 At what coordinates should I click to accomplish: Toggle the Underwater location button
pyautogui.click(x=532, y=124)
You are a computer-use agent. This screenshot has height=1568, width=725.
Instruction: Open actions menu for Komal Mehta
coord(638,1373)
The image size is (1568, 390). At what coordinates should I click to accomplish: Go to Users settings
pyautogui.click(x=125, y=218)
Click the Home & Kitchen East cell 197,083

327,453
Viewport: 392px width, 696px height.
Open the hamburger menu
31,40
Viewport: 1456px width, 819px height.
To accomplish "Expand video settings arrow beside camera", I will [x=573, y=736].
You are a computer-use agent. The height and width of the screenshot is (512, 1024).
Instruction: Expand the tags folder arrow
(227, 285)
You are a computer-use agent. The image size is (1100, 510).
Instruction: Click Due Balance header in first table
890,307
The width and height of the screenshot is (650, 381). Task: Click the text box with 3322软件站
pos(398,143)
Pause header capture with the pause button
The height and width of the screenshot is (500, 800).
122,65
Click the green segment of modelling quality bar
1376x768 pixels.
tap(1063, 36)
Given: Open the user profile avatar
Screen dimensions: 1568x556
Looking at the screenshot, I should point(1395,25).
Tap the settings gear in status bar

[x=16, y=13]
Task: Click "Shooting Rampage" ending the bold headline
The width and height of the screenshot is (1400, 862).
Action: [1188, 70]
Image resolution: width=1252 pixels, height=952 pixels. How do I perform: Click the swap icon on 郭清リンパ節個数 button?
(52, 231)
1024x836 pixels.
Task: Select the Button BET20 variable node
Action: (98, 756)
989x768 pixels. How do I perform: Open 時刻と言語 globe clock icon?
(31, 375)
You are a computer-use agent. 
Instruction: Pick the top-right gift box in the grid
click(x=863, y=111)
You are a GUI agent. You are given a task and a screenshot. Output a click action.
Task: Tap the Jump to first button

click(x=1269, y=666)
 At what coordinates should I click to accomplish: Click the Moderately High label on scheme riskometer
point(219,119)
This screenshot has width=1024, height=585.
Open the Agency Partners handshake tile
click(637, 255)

## Problem details
Transcribe every line of the records exactly, please.

## Response to the task
 At what coordinates should I click to accomplish: Toggle the Underwater location button
pyautogui.click(x=532, y=124)
You are a computer-use agent. This screenshot has height=1568, width=725.
Instruction: Open actions menu for Komal Mehta
coord(638,1373)
The image size is (1568, 390). At what coordinates should I click to accomplish: Go to Users settings
pyautogui.click(x=125, y=218)
Click the Home & Kitchen East cell 197,083

327,453
Viewport: 392px width, 696px height.
Open the hamburger menu
31,40
Viewport: 1456px width, 819px height.
To accomplish "Expand video settings arrow beside camera", I will [x=573, y=736].
You are a computer-use agent. The height and width of the screenshot is (512, 1024).
Instruction: Expand the tags folder arrow
(227, 285)
You are a computer-use agent. The image size is (1100, 510).
Instruction: Click Due Balance header in first table
890,307
The width and height of the screenshot is (650, 381). Task: Click the text box with 3322软件站
pos(398,143)
Pause header capture with the pause button
The height and width of the screenshot is (500, 800).
122,65
Click the green segment of modelling quality bar
1376x768 pixels.
tap(1063, 36)
Given: Open the user profile avatar
Screen dimensions: 1568x556
Looking at the screenshot, I should point(1395,25).
Tap the settings gear in status bar

[x=16, y=13]
Task: Click "Shooting Rampage" ending the bold headline
The width and height of the screenshot is (1400, 862).
Action: [1188, 70]
Image resolution: width=1252 pixels, height=952 pixels. How do I perform: Click the swap icon on 郭清リンパ節個数 button?
(52, 231)
1024x836 pixels.
Task: Select the Button BET20 variable node
Action: (98, 756)
989x768 pixels. How do I perform: Open 時刻と言語 globe clock icon?
(31, 375)
You are a computer-use agent. 
Instruction: Pick the top-right gift box in the grid
click(x=863, y=111)
You are a GUI agent. You are given a task and a screenshot. Output a click action.
Task: Tap the Jump to first button

click(x=1269, y=666)
 At what coordinates should I click to accomplish: Click the Moderately High label on scheme riskometer
point(219,119)
This screenshot has width=1024, height=585.
Open the Agency Partners handshake tile
click(637, 255)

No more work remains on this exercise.